Initially, I planned to train everything from scratch—and successfully did so for the smaller task of MNIST (outlined below). However, for the final model, I leveraged OpenAI’s CLIP model as a pre-trained baseline, which significantly improved performance.
This project deepened my understanding of transformers, multimodal learning, and the power of pre-trained models. While a transformer trained from scratch worked well on MNIST, CLIP embeddings were essential for handling a real-world dataset like Flickr30k. The final model generates high-quality captions by combining deep learning techniques with strategic sampling and ranking.
I started by implementing a basic transformer architecture on a simple problem: MNIST digit classification. I trained a Vision Transformer (ViT) encoder and a transformer-based decoder to process this dataset. Since MNIST is relatively easy, the model performed well, giving me confidence in my approach. You can find the project under this Github repo.

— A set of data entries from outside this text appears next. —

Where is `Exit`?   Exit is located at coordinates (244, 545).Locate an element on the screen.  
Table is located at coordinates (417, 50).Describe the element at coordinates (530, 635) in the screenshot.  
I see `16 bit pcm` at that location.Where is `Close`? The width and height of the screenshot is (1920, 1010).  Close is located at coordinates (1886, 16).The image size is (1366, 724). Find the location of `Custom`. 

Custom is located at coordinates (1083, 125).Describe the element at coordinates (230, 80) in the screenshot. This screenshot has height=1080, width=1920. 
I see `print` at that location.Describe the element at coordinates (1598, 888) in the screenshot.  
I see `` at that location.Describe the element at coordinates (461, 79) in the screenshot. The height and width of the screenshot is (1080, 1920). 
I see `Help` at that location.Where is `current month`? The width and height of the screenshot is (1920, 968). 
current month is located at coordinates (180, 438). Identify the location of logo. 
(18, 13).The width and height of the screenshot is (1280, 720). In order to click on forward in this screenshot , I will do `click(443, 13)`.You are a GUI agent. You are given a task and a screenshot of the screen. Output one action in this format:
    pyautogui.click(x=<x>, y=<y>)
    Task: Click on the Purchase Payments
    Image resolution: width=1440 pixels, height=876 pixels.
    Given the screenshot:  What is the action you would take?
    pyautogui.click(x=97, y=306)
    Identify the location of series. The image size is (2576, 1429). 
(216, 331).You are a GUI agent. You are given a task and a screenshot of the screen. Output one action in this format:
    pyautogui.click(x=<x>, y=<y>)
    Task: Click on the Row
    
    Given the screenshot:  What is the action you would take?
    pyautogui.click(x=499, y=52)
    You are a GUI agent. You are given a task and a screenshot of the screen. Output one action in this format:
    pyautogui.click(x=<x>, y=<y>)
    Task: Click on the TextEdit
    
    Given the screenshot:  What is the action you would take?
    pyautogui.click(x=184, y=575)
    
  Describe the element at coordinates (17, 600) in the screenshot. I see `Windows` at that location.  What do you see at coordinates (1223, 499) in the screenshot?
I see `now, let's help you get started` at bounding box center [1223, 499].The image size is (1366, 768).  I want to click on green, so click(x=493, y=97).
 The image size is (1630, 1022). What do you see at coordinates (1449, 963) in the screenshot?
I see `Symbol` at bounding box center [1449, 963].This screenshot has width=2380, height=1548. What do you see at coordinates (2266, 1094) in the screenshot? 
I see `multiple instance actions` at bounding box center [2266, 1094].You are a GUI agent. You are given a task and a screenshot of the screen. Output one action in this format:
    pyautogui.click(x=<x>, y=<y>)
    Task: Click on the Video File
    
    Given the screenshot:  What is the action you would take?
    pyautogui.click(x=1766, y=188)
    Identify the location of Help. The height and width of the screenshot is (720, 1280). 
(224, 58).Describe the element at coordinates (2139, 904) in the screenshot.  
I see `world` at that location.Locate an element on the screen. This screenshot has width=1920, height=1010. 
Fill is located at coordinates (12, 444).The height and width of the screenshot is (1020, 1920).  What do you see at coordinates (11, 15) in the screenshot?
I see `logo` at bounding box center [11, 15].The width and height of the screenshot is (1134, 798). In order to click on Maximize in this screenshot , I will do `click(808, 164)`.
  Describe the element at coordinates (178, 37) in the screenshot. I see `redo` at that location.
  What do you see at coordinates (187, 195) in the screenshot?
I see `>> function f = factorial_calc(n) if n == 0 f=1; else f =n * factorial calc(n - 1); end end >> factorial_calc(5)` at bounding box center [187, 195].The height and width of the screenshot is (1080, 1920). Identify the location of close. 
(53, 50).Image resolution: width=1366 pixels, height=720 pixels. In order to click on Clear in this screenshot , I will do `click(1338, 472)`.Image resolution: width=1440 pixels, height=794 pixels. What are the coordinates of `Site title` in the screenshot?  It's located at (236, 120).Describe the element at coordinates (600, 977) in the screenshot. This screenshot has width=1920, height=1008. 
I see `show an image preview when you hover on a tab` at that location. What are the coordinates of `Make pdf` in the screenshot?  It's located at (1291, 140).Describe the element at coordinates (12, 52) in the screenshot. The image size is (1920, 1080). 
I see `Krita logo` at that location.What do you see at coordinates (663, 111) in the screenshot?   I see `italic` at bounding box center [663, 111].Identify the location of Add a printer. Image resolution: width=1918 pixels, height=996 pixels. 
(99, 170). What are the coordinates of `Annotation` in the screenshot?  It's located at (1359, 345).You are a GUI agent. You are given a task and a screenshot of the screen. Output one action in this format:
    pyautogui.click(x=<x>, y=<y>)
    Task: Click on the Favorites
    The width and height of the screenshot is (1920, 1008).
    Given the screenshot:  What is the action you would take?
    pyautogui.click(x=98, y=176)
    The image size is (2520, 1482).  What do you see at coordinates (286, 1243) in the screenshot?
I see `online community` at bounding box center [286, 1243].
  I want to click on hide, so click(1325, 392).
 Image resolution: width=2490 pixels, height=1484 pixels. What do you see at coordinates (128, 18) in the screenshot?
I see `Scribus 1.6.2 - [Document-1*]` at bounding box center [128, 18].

Applying the same approach to my image captioning model, I quickly realized that training from scratch with only 30k images wasn’t sufficient. I needed a pre-trained model.
To improve performance, I leveraged OpenAI’s CLIP model, which is trained on a vast dataset of images and their textual descriptions Thanks to its contrastive learning approach, CLIP generalizes much better than the ViT model I had previously trained.
Using CLIP’s embeddings as input, I trained my decoder to generate captions. Inspired by the Pixtral 12B paper, I simplified the architecture by using the CLS token from the image embedding as the start token, rather than employing cross-attention. This streamlined the model while maintaining performance.
For inference, I generated multiple caption candidates by sampling at different temperature values. To select the best caption, I used CLIP itself to rank the options based on their relevance to the image. This final step significantly improved caption quality.